(The records)
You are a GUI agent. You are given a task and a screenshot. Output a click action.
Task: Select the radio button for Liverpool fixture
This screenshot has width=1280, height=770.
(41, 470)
(End The records)
(The records)
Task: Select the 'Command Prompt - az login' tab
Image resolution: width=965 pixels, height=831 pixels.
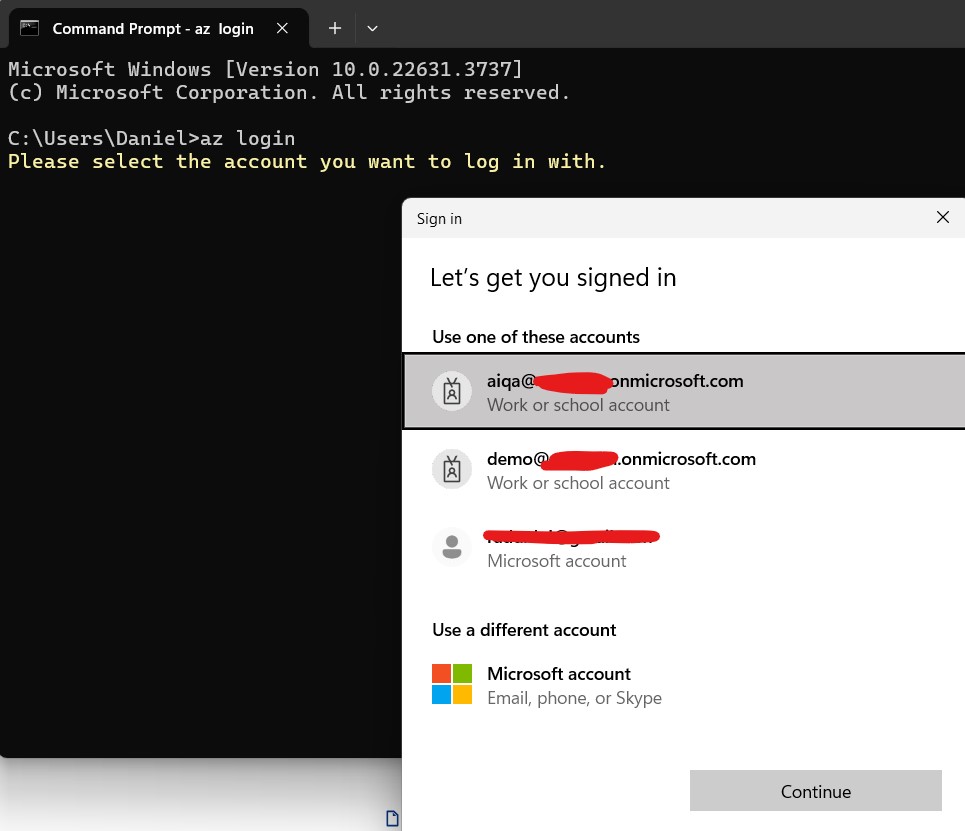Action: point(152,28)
(End The records)
Please give the number of lines in the entries above that hold "Select", with no other words.

Answer area » 2